Figure 1.13: Observable notations. From left to right: input, output, error, completion

Rectangles: Operators are represented as rounded rectangles. The text inside the rectangle describes the actions being performed. The first line contains the name of the operator and its parameters. The following lines contain the description of the action. This notation can also be used for components being used in the current component. This notation can also be used as a merge point for operators that combine several observables. This is shown in the following figure:

Figure 1.14: Operators notation

Flow: Items flows are represented as arrows. The type of items emitted on the observable is written near the arrow. Item flows show how operators and other elements are linked together. This is shown in the following figure:

Figure 1.15: Items flows notation

Diamond: Decisions are represented as a diamond. The decision notation is used only for operators that take an observable as input and split it into two or more observables, the split being based on a segmentation logic described in the diamond. The text inside the diamonds describes the segmentation logic in the same way as the operator's notation. This is seen in following figure:

Figure 1.16: Decisions notation

Horizontal or vertical black bar: Share and merge are represented as a horizontal or vertical black bar. An observable is shared when there is one incoming observable and several outgoing observables on the bar. Observables are merged when there are several incoming observables and one outgoing observable on the bar. This is demonstrated in the following figure:

Figure 1.17: Share and merge notation: share (center), merge (right)

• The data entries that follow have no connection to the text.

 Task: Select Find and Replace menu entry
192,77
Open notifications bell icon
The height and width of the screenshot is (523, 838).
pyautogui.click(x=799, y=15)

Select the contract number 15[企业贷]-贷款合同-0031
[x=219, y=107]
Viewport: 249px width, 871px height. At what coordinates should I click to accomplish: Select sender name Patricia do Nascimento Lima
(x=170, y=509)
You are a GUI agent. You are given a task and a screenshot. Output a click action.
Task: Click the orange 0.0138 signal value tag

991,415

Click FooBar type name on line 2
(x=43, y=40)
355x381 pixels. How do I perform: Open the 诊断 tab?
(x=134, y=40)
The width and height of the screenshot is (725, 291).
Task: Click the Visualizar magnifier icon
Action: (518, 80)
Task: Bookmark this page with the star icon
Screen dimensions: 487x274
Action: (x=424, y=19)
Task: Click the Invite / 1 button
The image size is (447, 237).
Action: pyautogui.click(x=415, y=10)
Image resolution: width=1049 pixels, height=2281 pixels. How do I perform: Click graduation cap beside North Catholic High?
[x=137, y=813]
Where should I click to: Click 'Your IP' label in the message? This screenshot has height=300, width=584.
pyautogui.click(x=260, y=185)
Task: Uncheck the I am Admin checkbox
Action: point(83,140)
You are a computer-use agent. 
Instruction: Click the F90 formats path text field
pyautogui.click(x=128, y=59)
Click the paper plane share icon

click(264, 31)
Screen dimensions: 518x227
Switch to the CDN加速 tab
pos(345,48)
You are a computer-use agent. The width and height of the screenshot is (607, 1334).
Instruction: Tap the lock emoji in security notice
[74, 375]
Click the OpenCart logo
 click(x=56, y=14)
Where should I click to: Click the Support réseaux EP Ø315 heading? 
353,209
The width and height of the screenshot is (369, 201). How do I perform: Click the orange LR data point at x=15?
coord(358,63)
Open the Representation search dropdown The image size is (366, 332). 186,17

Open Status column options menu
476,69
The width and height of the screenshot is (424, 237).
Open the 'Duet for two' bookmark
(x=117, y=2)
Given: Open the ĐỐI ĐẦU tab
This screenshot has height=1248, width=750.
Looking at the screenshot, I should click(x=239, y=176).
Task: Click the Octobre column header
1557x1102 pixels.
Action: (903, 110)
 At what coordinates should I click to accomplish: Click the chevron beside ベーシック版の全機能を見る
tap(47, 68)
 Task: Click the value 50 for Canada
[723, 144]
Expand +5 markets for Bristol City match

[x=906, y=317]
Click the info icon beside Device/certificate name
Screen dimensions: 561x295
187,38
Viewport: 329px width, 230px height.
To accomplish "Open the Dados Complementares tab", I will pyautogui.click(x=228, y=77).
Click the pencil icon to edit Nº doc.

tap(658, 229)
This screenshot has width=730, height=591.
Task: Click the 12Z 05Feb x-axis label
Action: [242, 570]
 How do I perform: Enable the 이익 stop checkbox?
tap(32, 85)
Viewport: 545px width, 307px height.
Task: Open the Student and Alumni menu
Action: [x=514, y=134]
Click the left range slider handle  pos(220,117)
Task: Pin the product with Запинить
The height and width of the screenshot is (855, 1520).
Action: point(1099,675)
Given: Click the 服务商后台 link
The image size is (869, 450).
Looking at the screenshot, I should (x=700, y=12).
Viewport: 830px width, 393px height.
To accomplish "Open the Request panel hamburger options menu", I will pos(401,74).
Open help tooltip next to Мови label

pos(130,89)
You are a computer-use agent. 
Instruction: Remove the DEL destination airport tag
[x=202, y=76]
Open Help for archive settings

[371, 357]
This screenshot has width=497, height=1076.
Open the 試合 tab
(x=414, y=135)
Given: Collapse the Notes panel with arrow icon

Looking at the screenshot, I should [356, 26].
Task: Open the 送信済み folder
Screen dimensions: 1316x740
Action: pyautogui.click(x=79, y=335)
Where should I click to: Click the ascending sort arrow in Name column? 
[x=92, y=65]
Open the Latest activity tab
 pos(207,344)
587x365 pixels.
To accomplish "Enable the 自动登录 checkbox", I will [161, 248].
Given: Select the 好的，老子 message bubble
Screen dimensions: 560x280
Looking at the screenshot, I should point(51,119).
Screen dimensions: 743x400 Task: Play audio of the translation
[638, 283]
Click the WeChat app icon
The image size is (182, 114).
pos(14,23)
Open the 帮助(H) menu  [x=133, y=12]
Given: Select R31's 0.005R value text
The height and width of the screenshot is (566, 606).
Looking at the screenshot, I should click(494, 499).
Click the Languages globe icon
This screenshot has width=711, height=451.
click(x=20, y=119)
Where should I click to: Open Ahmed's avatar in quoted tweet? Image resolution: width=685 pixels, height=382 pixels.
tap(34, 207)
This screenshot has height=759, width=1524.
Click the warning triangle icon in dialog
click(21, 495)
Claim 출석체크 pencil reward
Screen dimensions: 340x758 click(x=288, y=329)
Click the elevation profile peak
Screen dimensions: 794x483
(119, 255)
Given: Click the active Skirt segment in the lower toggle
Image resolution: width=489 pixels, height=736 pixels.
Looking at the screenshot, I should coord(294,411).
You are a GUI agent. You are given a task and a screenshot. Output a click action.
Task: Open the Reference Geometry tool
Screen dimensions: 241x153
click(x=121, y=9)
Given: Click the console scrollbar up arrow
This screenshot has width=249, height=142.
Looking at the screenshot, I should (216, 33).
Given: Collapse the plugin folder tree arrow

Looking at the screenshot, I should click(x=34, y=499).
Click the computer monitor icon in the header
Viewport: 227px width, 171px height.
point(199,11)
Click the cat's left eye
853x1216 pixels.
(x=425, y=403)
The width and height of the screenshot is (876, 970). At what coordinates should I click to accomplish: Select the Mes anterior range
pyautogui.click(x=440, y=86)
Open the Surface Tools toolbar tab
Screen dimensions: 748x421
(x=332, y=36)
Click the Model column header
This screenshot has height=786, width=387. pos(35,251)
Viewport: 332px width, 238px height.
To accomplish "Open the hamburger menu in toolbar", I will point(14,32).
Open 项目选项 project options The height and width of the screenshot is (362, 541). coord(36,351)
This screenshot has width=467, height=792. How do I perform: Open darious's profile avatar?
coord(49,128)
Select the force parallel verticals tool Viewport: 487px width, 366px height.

Rectangle with the upper-right corner bent: Out of monad actions are represented as a rectangle with the upper-right corner bent. Out of monad actions are the actions that are not done via an operator or a component operating on observables. The typical usecase is the code of the subscription associated to an observer. The text in the rectangle describes briefly the actions being done. This can be seen in the following figure:

Figure 1.18: Out of monad notation

Reactivity diagrams of an echo example

We will complete this tour of the reactivity diagrams by writing the echo example. Its diagram is shown in the following figure:

Figure 1.19: The echo app reactivity diagram

This simple diagram should allow any developer to understand what is going on, provided that he knows that it applies to each item emitted on the argv input observable. First, the input observable is created from the argv variable. Then each item is capitalized with the map operator. Finally, each event type (item, completion, or error) is printed. Note that the content of each element is not a copy of the code, but a small description of what it does. The echo example was quite simple, but in a real application you want to document the behavior with reactivity diagrams, not duplicate the code on a diagram.